L'Explication Prémisse
L'article dit que le simple fait de menacer d'engager une action en justice (par exemple: « je vais porter l'affaire devant le tribunal ») n'est pas considéré comme une violence qui annulerait un contrat. En revanche, si la menace de recours judiciaire est détournée de son but (utilisée de manière abusive) ou si elle est employée pour forcer quelqu'un à accepter un avantage clairement disproportionné, alors cette pression peut être qualifiée de violence et rendre la manifestation de volonté de la personne viciée.
Un artisan menace de poursuivre un client pour non-paiement — cela relève d'une voie de droit et n'est pas de la violence. En revanche, si l'artisan dit au client « je vais porter plainte si vous ne me signez pas un avenant qui triple le prix convenu », il utilise la menace judiciaire pour obtenir un gain manifestement excessif : là, la pression peut être considérée comme de la violence et le client pourrait demander l'annulation de l'avenant.

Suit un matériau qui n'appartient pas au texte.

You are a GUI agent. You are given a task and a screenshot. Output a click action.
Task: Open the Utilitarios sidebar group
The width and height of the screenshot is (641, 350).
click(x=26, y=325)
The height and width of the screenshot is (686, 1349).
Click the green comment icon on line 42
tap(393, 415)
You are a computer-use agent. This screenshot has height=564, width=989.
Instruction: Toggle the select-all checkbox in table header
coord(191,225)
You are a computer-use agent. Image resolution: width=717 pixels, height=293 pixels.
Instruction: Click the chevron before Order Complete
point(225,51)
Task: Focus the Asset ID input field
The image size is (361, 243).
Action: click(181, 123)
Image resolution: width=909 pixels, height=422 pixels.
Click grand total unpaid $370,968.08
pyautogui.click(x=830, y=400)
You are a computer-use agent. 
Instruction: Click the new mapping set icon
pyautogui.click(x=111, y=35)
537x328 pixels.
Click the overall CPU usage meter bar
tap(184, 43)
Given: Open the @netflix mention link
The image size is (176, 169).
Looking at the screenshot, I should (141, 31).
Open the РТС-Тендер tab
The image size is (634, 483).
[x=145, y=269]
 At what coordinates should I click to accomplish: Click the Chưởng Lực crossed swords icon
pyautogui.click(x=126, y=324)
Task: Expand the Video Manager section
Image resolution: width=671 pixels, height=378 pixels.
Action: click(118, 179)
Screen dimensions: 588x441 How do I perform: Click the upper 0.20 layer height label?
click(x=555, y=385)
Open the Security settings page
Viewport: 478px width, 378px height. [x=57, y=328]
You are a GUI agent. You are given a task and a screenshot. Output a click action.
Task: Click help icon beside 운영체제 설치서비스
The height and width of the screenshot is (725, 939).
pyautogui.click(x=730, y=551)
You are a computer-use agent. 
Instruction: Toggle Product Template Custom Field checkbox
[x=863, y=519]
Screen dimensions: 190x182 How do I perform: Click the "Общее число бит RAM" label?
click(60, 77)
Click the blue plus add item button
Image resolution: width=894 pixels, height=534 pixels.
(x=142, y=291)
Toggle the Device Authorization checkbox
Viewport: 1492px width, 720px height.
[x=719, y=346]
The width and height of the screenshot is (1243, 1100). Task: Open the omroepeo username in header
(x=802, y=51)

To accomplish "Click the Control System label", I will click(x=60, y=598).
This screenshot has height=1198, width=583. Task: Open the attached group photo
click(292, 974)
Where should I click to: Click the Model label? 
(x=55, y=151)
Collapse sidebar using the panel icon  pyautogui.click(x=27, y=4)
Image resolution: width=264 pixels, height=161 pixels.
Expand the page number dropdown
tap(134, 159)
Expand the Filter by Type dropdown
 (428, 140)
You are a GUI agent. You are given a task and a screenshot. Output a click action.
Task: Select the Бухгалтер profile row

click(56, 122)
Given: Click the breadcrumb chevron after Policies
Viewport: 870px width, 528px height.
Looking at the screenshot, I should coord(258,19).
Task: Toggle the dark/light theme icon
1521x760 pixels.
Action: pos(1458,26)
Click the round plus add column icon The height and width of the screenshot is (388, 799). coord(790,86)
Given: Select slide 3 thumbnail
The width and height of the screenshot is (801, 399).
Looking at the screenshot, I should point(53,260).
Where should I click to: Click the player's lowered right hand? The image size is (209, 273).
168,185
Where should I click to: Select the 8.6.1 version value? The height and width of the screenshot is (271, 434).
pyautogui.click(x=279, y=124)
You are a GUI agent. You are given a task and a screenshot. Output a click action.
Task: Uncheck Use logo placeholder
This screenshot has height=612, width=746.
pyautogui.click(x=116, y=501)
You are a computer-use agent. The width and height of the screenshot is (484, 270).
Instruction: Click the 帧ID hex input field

- Menacer d'engager une procédure judiciaire est en principe licite et ne constitue pas de la violence au sens de l'article.
- L'usage détourné d'une voie de droit (quand la procédure sert un but autre que la protection d'un droit légitime) peut constituer de la violence.
- La menace ou l'exercice d'une voie de droit devient violence si c'est pour obtenir un avantage manifestement excessif.
- La qualification de « manifestement excessif » est évaluée objectivement par le juge au regard des circonstances.
- La distinction porte entre l'exercice de droits de bonne foi (licite) et l'abus ou la contrainte visant à soumettre la volonté d'autrui (illicite).
- La violence ainsi caractérisée peut vicier le consentement et entraîner des sanctions civiles (annulation ou réparation) décidées par le juge.